With Easter approaching, some of our colleagues in the humane movement are reminding their communities that adopting a rabbit at Easter is a terrible idea. Some imply that thousands of bunnies die every year because children tire of the rabbit quickly and they end up in shelters, euthanized for lack of homes. This may happen in some communities, and reminding people to be responsible when it comes to bringing any pet into their homes is always a good thing. But as is so often the case in animal welfare, myth sometimes beats out fact, rigid thinking can be counterproductive, and reality is not the same from community to community.
So, what is the story in our community?
Last year, the OHS cared for 208 domestic rabbits. Of these, close to 40 per cent were surrendered by their families. Another 36 per cent were stray and 23 per cent were transferred to the OHS from other humane societies and groups. The busiest months for surrender of bunnies are August and September. In contrast, for dogs and cats, the months for highest owner surrenders are May and June.
So what does this tell us about the problem of rabbits given at Easter? The fact that the highest surrender months — at about double the average month — are about six months after Easter means there likely is an issue. But the number surrendered in those two months totals only 26. So it's a problem, but likely not a big problem. These numbers of rabbits coming into our care are relatively manageable and we have discovered that there are good homes for bunnies if we sterilize them before adoption.

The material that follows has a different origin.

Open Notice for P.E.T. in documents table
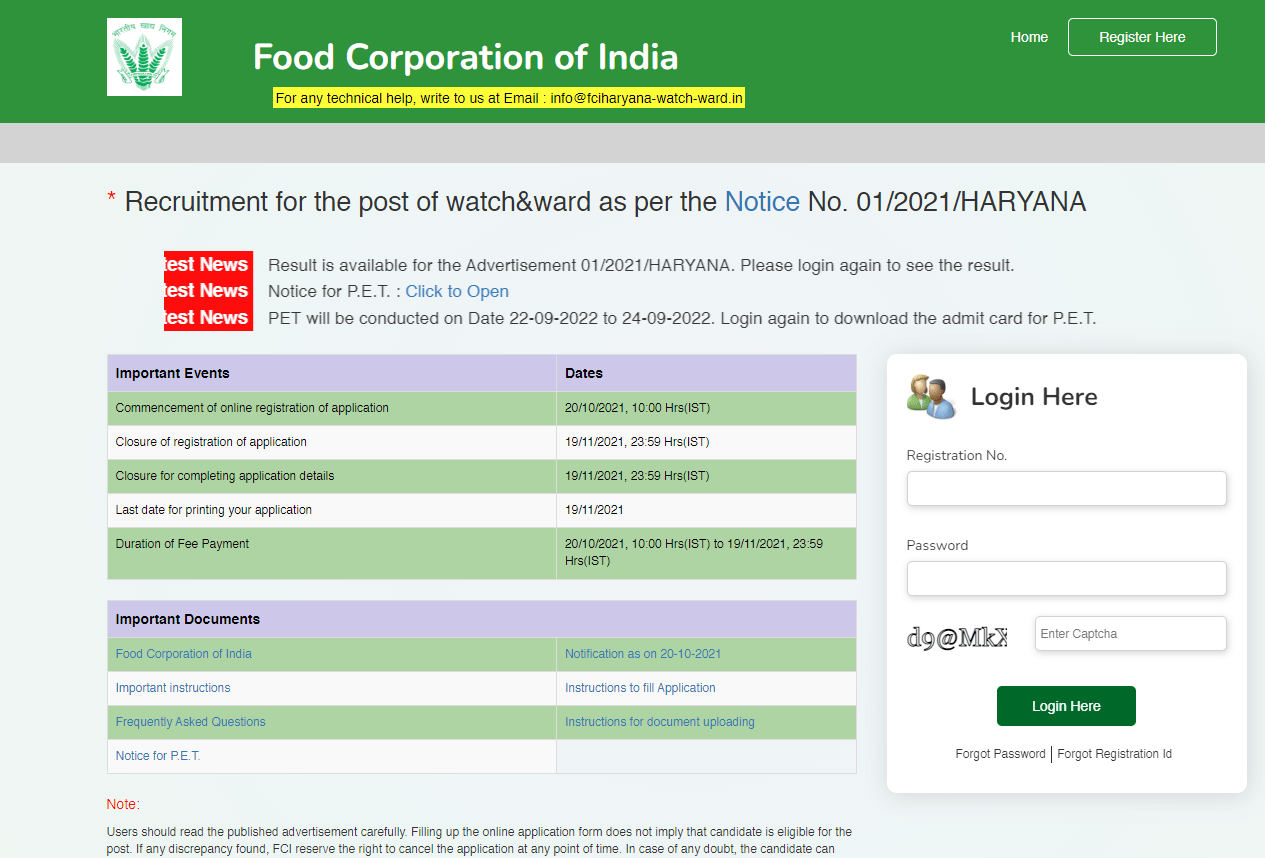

Like adopting cats and dogs at Christmas, we have changed our thinking about adopting rabbits at Easter. No, we don't think giving children at pet rabbit just because it is Easter is a good idea. But, if someone has done their research, concluded that a rabbit would be a good pet for their family, and is willing to meet all of the rabbit's needs, then why not adopt at Easter? All of the normal adoption procedures apply, not matter what time of year. Easter may be an impetus for a family to start their research on bunnies as pets. For a lot of lucky people, it is a three — or even four-day weekend. That's free time for families to integrate a pet into their home. In fact, it may be the best time for many to adopt a rabbit — or a cat or dog for that matter.
So, bunnies at Easter in our community? It's a good opportunity to remind ourselves to adopt only if we are prepared to make a commitment to any animal's needs for its lifetime. But it's also a time to find forever homes for pets, including the bunnies.